Il destino beffardo di Alberto Rimedio, dalla finale di Euro 2020 persa per il Covid al tabù Mondiali

Il triste epilogo di Bosnia-Italia, con la terza esclusione consecutiva della Nazionale dai mondiali di calcio, ha anche un'altra sfumatura beffarda, che riguarda Alberto Rimedio. Con la sconfitta degli azzurri ai rigori il giornalista e telecronista inanella, incolpevolmente, un primato negativo difficile da battere, o almeno è quello che tutti speriamo augurandoci di potere assistere, in futuro, a una partecipazione più assidua dell'Italia ai mondiali. Da quando Rimedio ha raccolto il testimone da Bruno Gentili, non è riuscito mai a commentare una partita dell'Italia ai mondiali.
Il suo incarico da voce della nazionale inizia infatti nel 2014, subito dopo il fallimento della spedizione azzurra guidata da Cesare Prandelli in Brasile. Un esito che già allora portò a discorso molto simili a quelli che ascoltiamo in queste ore, l'esigenza di ricostruire, rilanciare il movimento calcistico nazionale, le richieste di dimissioni dei vertici della federazione. Una litania che il telecronista, suo malgrado, ha dovuto ascoltare in tutti questi anni a più riprese. Prima per l'eliminazione dell'Italia con La Svezia nel 2017, che portò alla prima clamorosa partecipazione mancata degli azzurri ai mondiali. Poi ancora nel 2021, a seguito della sconfitta della compagine guidata da Roberto Mancini contro la Macedonia. Infine ieri sera, dopo la disfatta ai rigori contro la Bosnia.

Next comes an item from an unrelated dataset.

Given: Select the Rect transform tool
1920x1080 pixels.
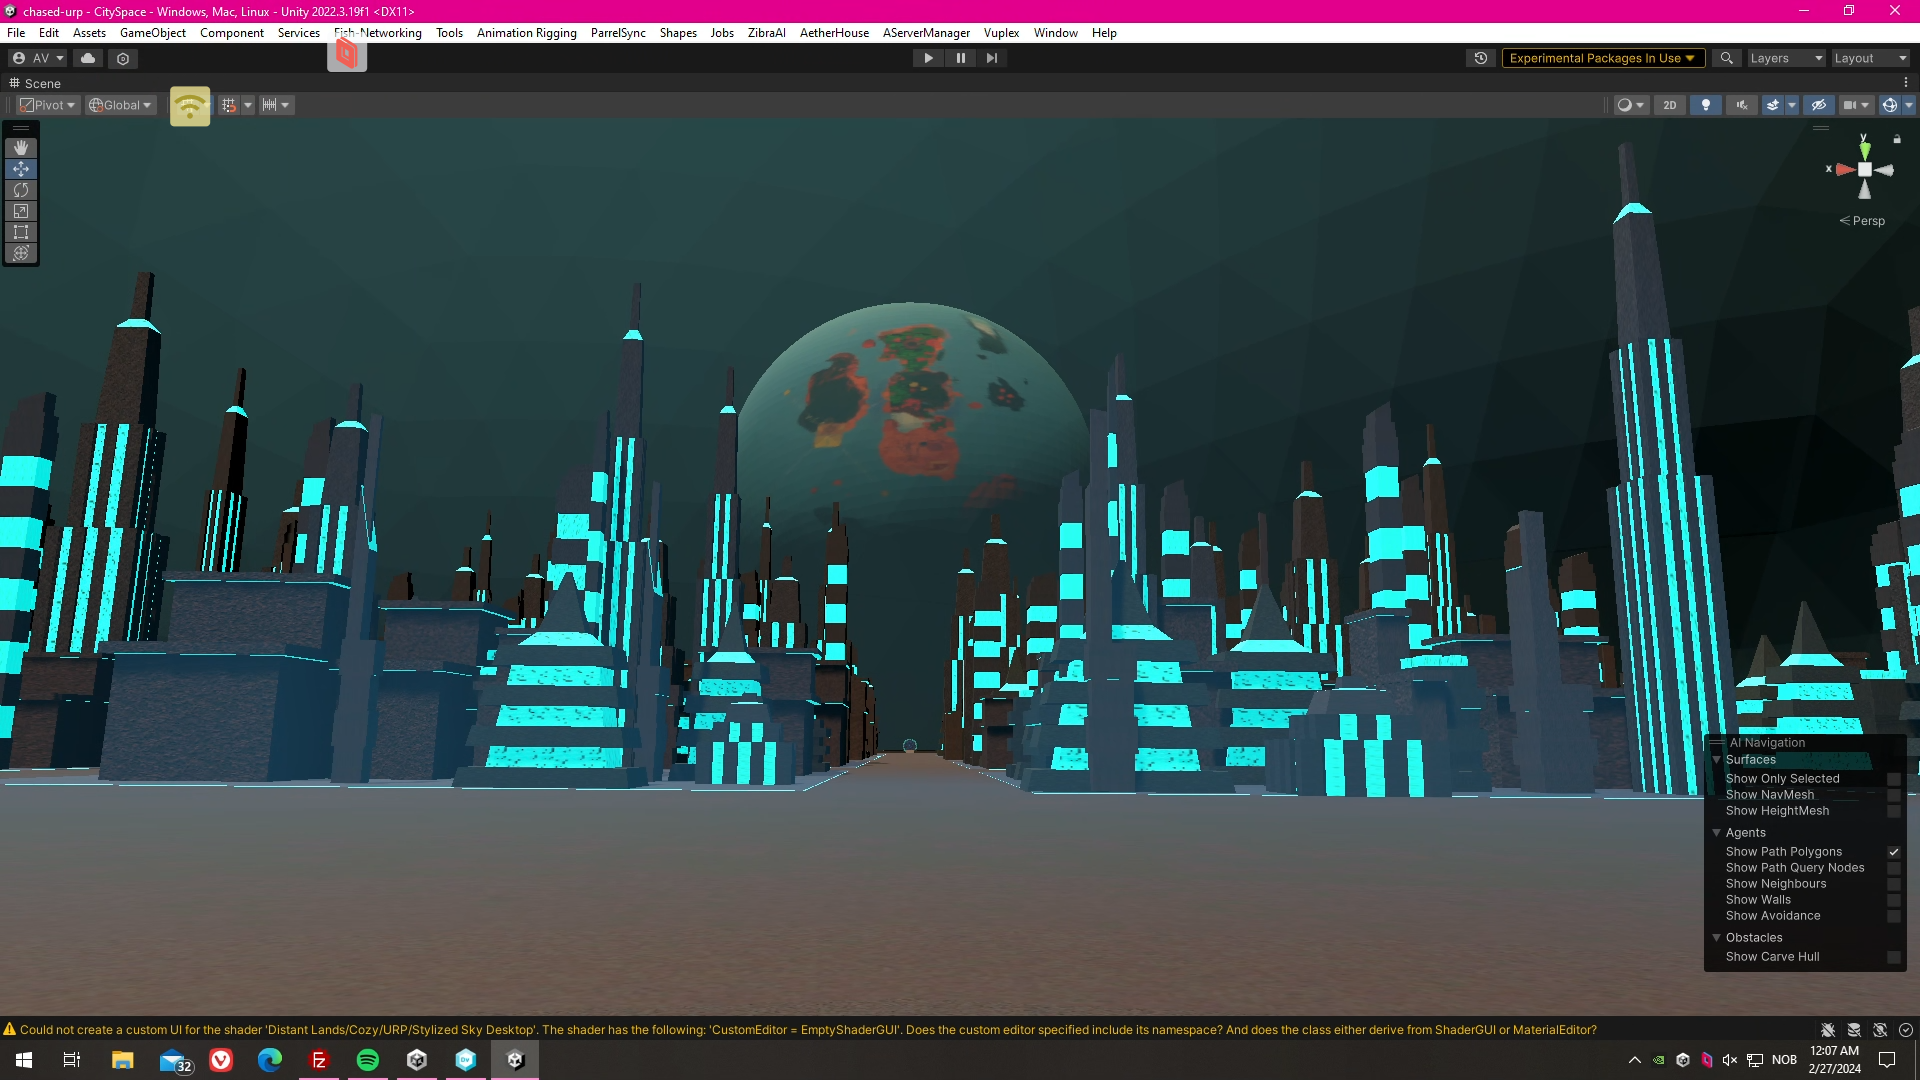Looking at the screenshot, I should click(20, 232).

Una parabola molto sfortunata per Rimedio, destino beffardo che si completa con quanto accadde nel 2020, quando Rimedio fu privato dell'unica gioia che gli azzurri hanno regalato al Paese dopo la vittoria dei mondiali nel 2006, ovvero il trionfo a Euro 2020. In quell'occasione la voce di Rimedio aveva accompagnato l'Italia fino alla finale di Wembley, ma poche ore prima della partita fu costretto, assieme al collega Angelo Di Gennaro, a rinunciare alla telecronaca della partita a causa del Covid. A sostituirlo Stefano Bizzotto, che a sua volta riuscì ad aggiungere al suo percorso di carriera la gioia di poter raccontare una vittoria dell'Italia ai campionati europei.
Un dispiacere doppio per Rimedio, percepibile nei minuti successivi alla chiusura della partita con la Bosnia. Non è chiaro, al momento, se il suo ruolo di voce dell'Italia proseguirà in futuro, ma è certo che la sua parabola in queste ore viene associata a quello di Bruno Pizzul, che al pari di Rimedio non riuscì mai a festeggiare un trionfo degli azzurri in una competizione, continentale o mondiale, fermandosi per ben due volte a un passo dai festeggiamenti, negli Stati Uniti nel '94 e in Olanda nel 2000. A lui, almeno, fu risparmiato il dispiacere di vedere l'Italia fuori dai mondiali. Solidarietà a Rimedio.